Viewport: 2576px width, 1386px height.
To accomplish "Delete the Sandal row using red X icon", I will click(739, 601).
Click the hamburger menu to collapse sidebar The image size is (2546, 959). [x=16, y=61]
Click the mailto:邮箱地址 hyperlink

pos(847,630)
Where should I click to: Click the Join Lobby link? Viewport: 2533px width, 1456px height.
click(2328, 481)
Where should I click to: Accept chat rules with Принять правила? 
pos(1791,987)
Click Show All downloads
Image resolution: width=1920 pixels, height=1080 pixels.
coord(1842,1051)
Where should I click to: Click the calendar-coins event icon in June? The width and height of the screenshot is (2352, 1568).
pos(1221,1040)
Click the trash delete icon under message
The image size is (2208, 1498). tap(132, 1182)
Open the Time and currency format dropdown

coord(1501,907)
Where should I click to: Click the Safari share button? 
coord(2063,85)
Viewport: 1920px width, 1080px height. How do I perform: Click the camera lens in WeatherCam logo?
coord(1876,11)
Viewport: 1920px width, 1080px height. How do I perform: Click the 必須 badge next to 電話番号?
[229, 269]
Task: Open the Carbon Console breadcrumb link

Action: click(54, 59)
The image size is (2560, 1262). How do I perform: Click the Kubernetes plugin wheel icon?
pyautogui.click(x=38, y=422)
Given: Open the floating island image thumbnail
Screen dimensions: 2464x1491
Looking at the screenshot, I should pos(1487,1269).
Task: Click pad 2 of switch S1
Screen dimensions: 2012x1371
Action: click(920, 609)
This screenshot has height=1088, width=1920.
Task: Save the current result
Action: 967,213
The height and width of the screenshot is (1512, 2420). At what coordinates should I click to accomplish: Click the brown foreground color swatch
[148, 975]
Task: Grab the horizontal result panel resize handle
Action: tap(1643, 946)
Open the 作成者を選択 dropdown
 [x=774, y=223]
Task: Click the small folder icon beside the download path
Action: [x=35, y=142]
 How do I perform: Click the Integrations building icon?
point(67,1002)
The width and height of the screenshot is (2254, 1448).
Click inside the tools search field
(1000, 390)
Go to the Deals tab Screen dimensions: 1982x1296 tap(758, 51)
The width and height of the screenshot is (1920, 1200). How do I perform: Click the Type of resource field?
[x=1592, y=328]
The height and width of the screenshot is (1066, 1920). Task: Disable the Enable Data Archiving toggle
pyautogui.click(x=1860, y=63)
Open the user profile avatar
○ ○ ○ ○
**Exercise requirements:** From the records above, extract every line exactly as it stands.

**Task response:**
Viewport: 2576px width, 1386px height.
To accomplish "Delete the Sandal row using red X icon", I will click(739, 601).
Click the hamburger menu to collapse sidebar The image size is (2546, 959). [x=16, y=61]
Click the mailto:邮箱地址 hyperlink

pos(847,630)
Where should I click to: Click the Join Lobby link? Viewport: 2533px width, 1456px height.
click(2328, 481)
Where should I click to: Accept chat rules with Принять правила? 
pos(1791,987)
Click Show All downloads
Image resolution: width=1920 pixels, height=1080 pixels.
coord(1842,1051)
Where should I click to: Click the calendar-coins event icon in June? The width and height of the screenshot is (2352, 1568).
pos(1221,1040)
Click the trash delete icon under message
The image size is (2208, 1498). tap(132, 1182)
Open the Time and currency format dropdown

coord(1501,907)
Where should I click to: Click the Safari share button? 
coord(2063,85)
Viewport: 1920px width, 1080px height. How do I perform: Click the camera lens in WeatherCam logo?
coord(1876,11)
Viewport: 1920px width, 1080px height. How do I perform: Click the 必須 badge next to 電話番号?
[229, 269]
Task: Open the Carbon Console breadcrumb link

Action: click(54, 59)
The image size is (2560, 1262). How do I perform: Click the Kubernetes plugin wheel icon?
pyautogui.click(x=38, y=422)
Given: Open the floating island image thumbnail
Screen dimensions: 2464x1491
Looking at the screenshot, I should pos(1487,1269).
Task: Click pad 2 of switch S1
Screen dimensions: 2012x1371
Action: click(920, 609)
This screenshot has height=1088, width=1920.
Task: Save the current result
Action: 967,213
The height and width of the screenshot is (1512, 2420). At what coordinates should I click to accomplish: Click the brown foreground color swatch
[148, 975]
Task: Grab the horizontal result panel resize handle
Action: tap(1643, 946)
Open the 作成者を選択 dropdown
 [x=774, y=223]
Task: Click the small folder icon beside the download path
Action: [x=35, y=142]
 How do I perform: Click the Integrations building icon?
point(67,1002)
The width and height of the screenshot is (2254, 1448).
Click inside the tools search field
(1000, 390)
Go to the Deals tab Screen dimensions: 1982x1296 tap(758, 51)
The width and height of the screenshot is (1920, 1200). How do I perform: Click the Type of resource field?
[x=1592, y=328]
The height and width of the screenshot is (1066, 1920). Task: Disable the Enable Data Archiving toggle
pyautogui.click(x=1860, y=63)
Open the user profile avatar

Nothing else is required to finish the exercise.